Molto alto il livello tecnico: gli assoli di Neal Tiemann, nella band dal 2021, un veterano dell’heavy metal e del rock, come dimostrano le sue esperienze passate nei DevilDriver, dove era però ritmico – aggiungono quel tocco di virtuosismo che colloca l’album su un livello davvero notevole, non la solita roba insertname–core fatta di breakdown, blast beat e voce growl ma qualcosa di più, qualcosa di non sganciato dal passato heavy da cui noi tutti, chi più chi meno in questo genere, proveniamo: non se ne può fare a meno, per quanto contemporanei e sperimentali si voglia essere, poiché se si fa musica estrema il dazio alla storia del metal, fatta di assoli e virtuosismi, va in un certo senso pagato e i Carnifex lo fanno. E lo fanno bene, aggiungerei. La mia nota di merito va proprio a Necromanteum, che mi ha fatto ritornare a quando, a 16 anni, scoprii per la prima volta il symphonic: una sensazione di epicità frammista a desiderio di elevazione che ci riporta a tempi andati, dove la guerra e ciò che la riguardava erano intrisi di ideali e, in un certo qual modo, valori guerrieri e dove non c’era l’intermediario della tecnologia contemporanea.

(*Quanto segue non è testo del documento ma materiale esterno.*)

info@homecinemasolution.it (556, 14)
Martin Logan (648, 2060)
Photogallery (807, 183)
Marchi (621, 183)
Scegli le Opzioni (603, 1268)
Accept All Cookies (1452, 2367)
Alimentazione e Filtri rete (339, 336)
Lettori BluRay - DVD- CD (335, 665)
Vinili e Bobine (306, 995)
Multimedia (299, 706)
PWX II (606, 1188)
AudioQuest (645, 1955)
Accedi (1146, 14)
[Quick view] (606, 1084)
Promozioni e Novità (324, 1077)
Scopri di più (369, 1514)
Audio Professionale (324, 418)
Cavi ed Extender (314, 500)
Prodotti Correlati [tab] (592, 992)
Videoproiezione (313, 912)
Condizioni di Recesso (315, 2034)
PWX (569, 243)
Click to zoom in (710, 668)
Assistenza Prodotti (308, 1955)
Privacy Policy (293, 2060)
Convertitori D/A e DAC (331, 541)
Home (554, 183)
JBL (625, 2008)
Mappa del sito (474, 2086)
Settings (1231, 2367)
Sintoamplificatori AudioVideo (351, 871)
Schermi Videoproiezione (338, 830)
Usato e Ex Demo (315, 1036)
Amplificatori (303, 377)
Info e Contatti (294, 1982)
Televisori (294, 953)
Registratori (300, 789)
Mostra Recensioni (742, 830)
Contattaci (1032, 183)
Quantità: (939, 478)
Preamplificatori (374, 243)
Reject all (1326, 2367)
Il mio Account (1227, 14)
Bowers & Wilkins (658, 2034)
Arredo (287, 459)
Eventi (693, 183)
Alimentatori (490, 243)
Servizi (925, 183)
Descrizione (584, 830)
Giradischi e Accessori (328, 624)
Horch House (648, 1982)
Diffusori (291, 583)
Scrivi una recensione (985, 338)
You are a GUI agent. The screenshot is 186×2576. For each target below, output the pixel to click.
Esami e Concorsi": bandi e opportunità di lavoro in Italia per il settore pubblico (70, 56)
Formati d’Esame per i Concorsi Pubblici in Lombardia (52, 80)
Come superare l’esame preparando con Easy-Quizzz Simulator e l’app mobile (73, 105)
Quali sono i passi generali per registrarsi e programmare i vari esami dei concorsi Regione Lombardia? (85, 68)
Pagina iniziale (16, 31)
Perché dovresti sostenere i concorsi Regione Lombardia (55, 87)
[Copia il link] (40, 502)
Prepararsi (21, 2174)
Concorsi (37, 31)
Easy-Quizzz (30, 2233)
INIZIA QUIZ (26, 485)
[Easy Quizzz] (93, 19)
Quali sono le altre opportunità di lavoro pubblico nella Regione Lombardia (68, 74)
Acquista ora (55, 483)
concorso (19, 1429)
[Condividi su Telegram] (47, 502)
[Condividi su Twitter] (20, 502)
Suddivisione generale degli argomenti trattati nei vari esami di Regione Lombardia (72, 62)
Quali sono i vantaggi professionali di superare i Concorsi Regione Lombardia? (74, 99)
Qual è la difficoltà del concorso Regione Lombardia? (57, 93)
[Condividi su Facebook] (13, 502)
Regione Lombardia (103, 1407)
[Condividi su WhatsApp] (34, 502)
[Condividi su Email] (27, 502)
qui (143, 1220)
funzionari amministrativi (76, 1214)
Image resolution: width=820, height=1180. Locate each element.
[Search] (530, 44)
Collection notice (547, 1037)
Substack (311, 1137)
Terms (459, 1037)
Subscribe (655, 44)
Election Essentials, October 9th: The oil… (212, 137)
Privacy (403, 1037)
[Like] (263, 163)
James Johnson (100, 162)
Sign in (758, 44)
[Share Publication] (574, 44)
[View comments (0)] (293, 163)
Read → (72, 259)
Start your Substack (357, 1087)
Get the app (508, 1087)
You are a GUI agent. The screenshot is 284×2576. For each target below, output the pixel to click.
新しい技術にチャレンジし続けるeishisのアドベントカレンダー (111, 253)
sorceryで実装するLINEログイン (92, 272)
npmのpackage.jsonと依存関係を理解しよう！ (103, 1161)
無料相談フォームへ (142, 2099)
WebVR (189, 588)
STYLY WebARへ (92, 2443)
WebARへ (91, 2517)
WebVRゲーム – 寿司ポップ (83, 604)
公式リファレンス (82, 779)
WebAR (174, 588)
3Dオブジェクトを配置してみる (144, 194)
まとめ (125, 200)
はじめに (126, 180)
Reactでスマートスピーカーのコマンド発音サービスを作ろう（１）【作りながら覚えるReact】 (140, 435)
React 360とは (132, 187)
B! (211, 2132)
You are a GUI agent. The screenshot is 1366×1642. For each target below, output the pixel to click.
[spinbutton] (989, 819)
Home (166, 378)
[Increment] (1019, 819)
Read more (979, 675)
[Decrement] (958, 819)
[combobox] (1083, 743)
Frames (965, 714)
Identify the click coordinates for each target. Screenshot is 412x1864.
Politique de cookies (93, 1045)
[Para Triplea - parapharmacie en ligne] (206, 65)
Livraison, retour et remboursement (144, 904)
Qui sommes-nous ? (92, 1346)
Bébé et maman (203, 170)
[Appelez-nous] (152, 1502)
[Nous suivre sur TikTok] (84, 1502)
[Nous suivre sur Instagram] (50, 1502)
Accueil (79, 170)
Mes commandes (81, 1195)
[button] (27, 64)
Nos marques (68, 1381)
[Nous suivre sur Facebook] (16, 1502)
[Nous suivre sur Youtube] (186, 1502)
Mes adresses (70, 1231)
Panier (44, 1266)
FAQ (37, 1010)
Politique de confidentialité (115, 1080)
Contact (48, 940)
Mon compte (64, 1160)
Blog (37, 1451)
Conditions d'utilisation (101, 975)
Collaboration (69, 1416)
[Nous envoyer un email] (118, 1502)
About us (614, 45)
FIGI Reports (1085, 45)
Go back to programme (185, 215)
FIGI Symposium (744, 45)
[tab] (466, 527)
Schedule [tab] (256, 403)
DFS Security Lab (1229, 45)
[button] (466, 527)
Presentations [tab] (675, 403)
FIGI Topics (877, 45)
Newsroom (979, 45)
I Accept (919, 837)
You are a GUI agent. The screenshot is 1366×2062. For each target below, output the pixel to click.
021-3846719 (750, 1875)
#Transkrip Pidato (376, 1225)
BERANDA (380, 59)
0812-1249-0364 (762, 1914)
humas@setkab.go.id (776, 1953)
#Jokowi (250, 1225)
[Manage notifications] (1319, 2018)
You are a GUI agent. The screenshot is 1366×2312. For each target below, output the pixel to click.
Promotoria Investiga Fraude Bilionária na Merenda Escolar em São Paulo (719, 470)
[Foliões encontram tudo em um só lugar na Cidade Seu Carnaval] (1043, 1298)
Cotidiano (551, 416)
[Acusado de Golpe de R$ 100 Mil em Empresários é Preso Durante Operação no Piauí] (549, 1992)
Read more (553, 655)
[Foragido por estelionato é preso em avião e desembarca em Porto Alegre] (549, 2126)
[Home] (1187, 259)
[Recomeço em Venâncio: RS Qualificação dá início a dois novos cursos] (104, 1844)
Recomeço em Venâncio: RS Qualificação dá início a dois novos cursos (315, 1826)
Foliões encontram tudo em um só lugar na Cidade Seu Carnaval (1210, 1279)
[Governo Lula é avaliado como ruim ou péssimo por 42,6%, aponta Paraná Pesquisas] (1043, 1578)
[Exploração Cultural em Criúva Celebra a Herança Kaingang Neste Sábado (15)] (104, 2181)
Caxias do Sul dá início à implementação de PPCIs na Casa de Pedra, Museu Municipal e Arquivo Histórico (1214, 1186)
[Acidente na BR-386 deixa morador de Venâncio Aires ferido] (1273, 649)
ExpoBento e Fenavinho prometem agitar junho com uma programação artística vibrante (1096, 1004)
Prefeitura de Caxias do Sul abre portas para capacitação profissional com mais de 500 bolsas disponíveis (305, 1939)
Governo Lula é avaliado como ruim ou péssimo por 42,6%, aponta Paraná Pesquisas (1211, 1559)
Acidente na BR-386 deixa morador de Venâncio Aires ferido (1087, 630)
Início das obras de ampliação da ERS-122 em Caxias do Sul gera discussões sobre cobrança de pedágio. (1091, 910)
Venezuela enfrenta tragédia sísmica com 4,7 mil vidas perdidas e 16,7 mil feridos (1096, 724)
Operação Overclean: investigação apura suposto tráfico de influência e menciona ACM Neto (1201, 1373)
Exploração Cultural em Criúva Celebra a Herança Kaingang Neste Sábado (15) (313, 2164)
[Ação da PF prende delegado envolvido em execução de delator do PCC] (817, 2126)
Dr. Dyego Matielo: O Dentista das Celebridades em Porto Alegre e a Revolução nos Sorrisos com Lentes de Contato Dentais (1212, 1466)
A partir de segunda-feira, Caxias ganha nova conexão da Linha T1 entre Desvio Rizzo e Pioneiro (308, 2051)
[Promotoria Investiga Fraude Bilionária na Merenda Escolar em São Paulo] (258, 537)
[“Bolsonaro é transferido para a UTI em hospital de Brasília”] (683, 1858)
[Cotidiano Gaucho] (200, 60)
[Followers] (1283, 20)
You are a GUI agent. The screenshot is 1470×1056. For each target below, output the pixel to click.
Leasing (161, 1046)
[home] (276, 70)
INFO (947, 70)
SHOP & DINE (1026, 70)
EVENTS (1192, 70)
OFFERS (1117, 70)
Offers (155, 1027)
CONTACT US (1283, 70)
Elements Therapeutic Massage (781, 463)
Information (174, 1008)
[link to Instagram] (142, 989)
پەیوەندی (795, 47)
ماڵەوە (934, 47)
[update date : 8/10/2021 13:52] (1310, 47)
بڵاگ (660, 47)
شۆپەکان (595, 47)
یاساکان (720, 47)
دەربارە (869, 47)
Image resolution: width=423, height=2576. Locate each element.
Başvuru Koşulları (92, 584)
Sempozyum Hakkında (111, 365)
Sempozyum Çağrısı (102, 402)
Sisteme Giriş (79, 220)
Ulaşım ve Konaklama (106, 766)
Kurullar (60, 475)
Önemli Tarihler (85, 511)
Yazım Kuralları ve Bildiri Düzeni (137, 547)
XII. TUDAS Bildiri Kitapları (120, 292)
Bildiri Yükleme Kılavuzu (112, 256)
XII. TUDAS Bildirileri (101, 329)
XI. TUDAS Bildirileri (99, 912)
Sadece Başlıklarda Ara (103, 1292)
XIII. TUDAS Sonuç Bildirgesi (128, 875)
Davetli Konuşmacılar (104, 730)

The Pathless Forest, che sembra quasi tratto da un racconto fantasy o da uno scenario di The Elder Scrolls, è probabilmente il pezzo più sperimentale, dove il connubio tra virtuosismi heavy metal e la violenza e oscurità quasi black si uniscono per dare vita a un pezzo unico molto ben riuscito; in generale uno dei miei preferiti insieme a Necromanteum – se non lo si fosse capito lo ripetiamo – e alla closing track, Heaven and Hell All At Once, che si apre con un lead guitar accompagnato dalla ritmica dello storico Cory Arford e dalla batteria di Shawn Cameron, altro membro storico, che da quasi i brividi tanto riesce a impressionarci: una chicca!
Insomma, quarantadue minuti e qualche secondo che avrei voluto, francamente, continuassero. Un album bellissimo; se fossimo ancora dietro ai banchi di scuola, un dieci e lode non gliel’avrebbe tolto nessuno.